Most things that are shared on here are paid for by advertisements.  But do you think that these adverts actually deliver a return?<p>I've got a theory that heavy internet users are ad-blind.  My mum can't tell the difference between content, menus and Adsense units.  Hence she clicks on them all the time.
======
frossie
I am totally ad blind. I don't see them, or if I see them I don't parse them,
or if I parse them I don't remember them 3 seconds later.

Of course that does not mean that ads don't deliver a return.

------
arn
Ads work for a variety of reasons and those who claim they don't work on them
are probably wrong (imo).

Aside from direct action (click and buy my product) there's also a branding
goal. Assuming you don't block ads, you do see these ads all the time. There's
a certain familiarity with products or brand names that you will develop and
that will likely influence you later, if you are ever in the market for that
product.

------
Breakfast
Ad blind. Totally. I'm almost always on a page for a reason and just want to
get what I came for and then be gone; either back or digging for more
substance. I suppose my mind is registering something of them but I don't seem
to be conscious of this.

------
kertap
It depends on the site. I click on the penny-arcade ads all the time.

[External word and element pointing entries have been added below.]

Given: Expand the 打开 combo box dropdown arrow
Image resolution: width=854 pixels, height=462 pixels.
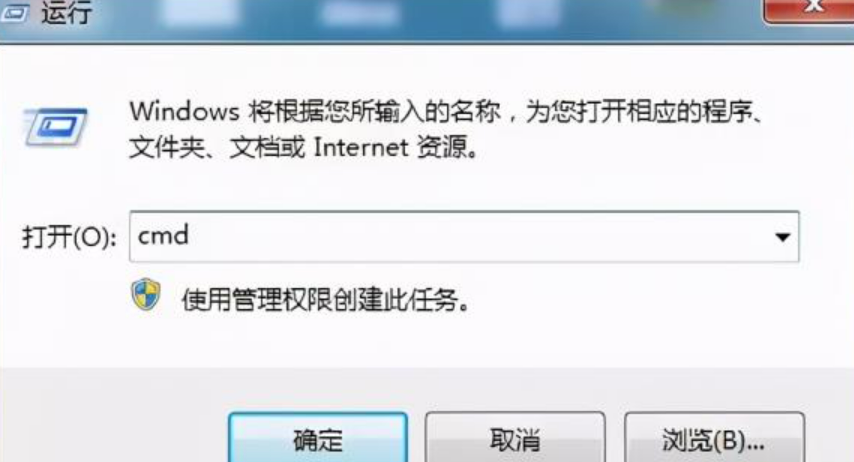Looking at the screenshot, I should coord(783,237).
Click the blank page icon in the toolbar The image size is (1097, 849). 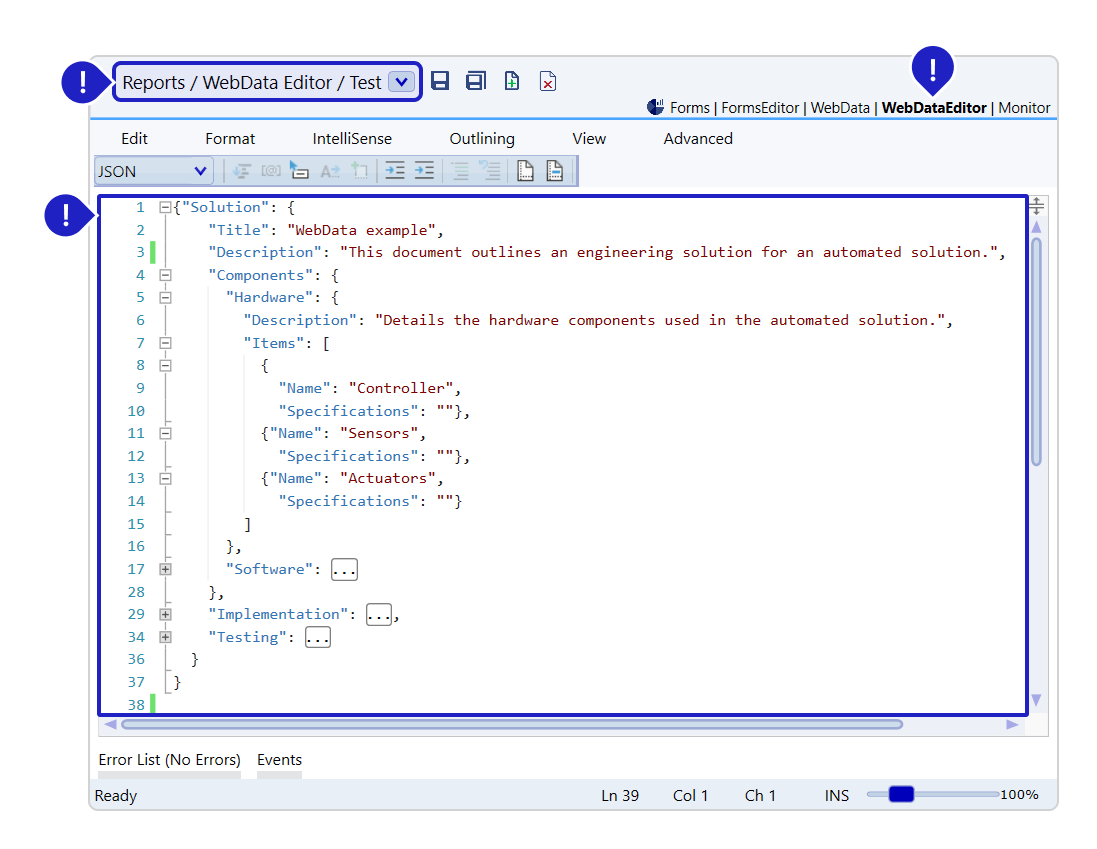(525, 171)

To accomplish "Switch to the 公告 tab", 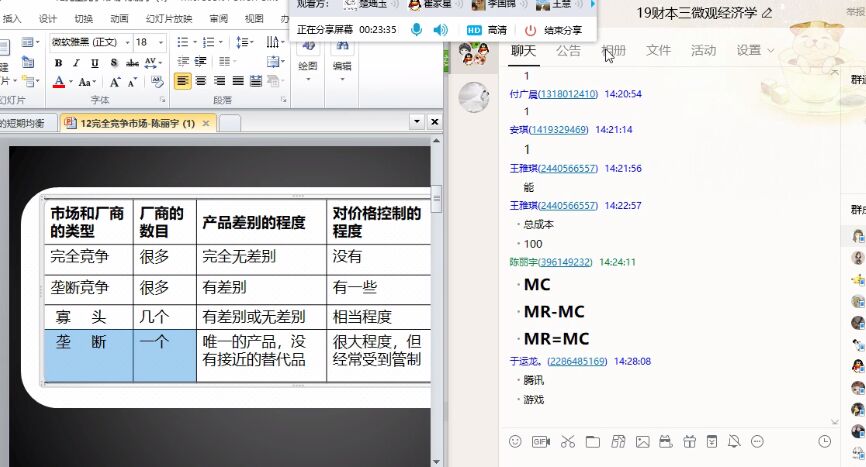I will [568, 51].
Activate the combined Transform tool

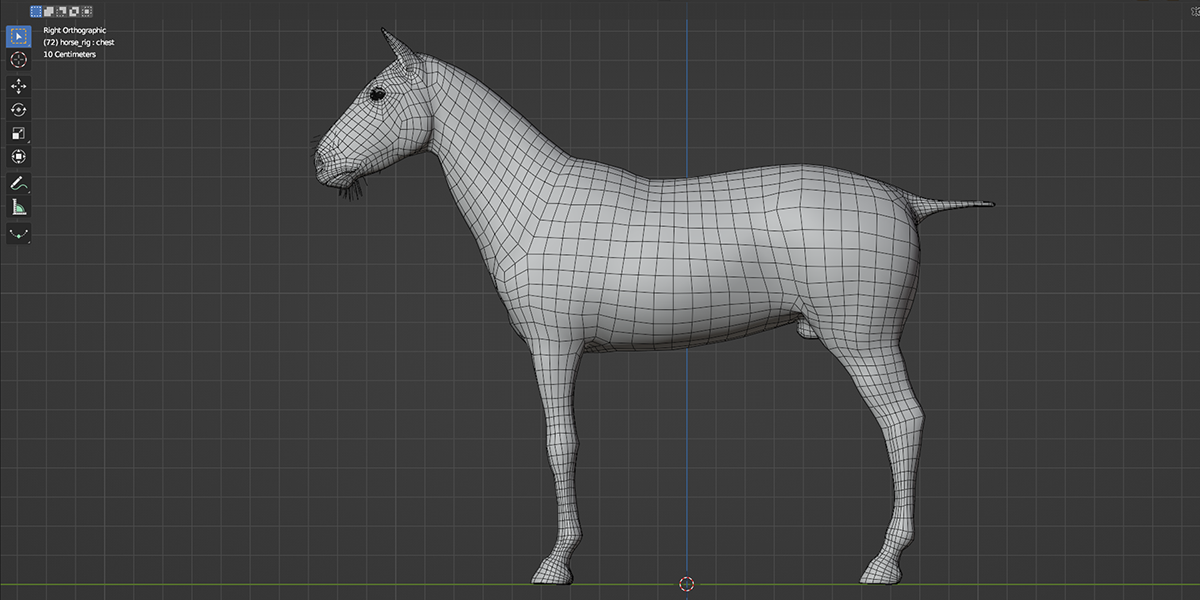pyautogui.click(x=19, y=157)
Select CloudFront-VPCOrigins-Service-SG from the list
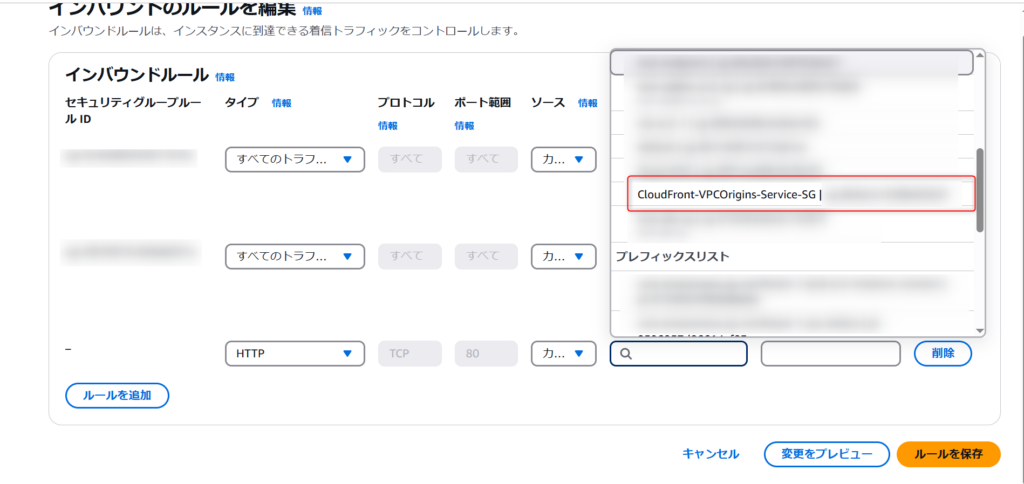The width and height of the screenshot is (1024, 484). pos(728,194)

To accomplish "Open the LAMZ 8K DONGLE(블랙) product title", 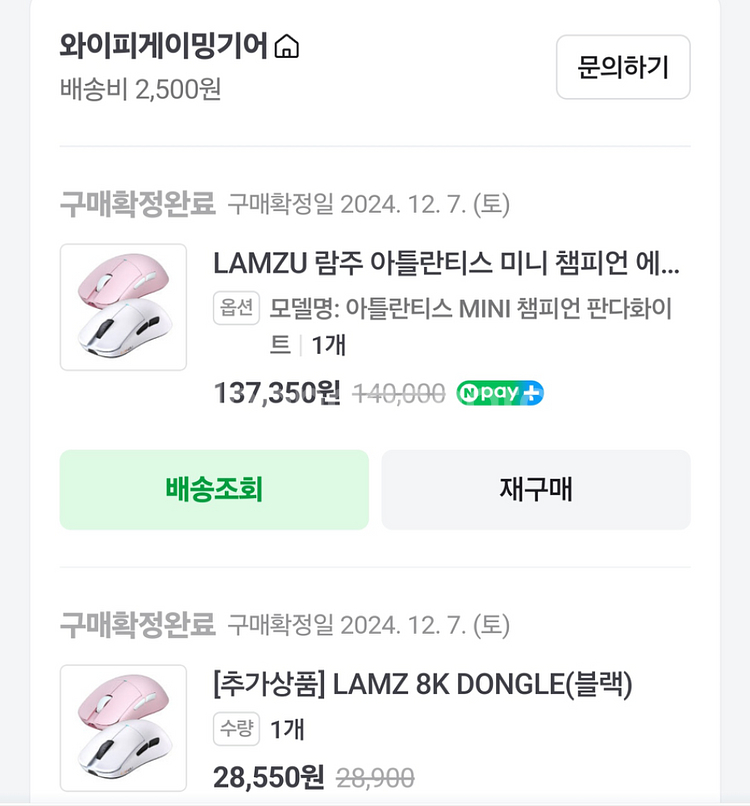I will (x=422, y=685).
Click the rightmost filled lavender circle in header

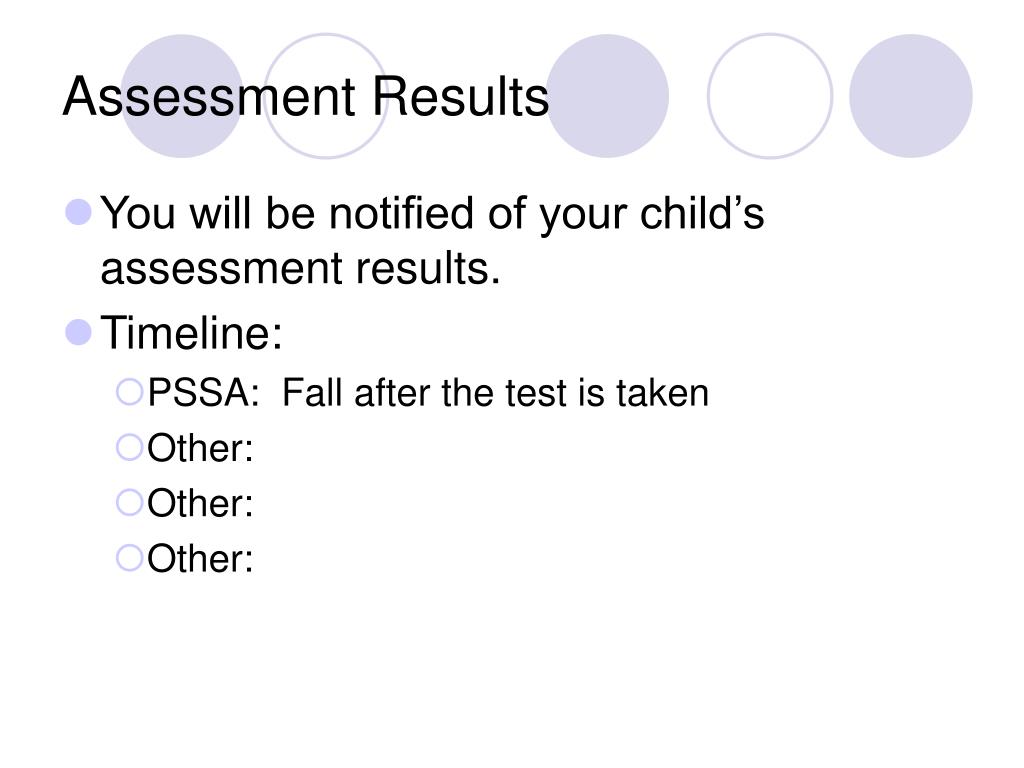pyautogui.click(x=910, y=96)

I'll click on google ads sometimes when I'm looking to buy something but that
doesn't usually result in a sale.

------
togasystems
I find I do not look twice at ads on most web pages. However, I have found
that I do click on Facebook ads a lot more. Personalization is key.

------
schn
I use Adblock, so the only time I think about ads are when a website's layout
is wonky and I realise that's where the ad should be.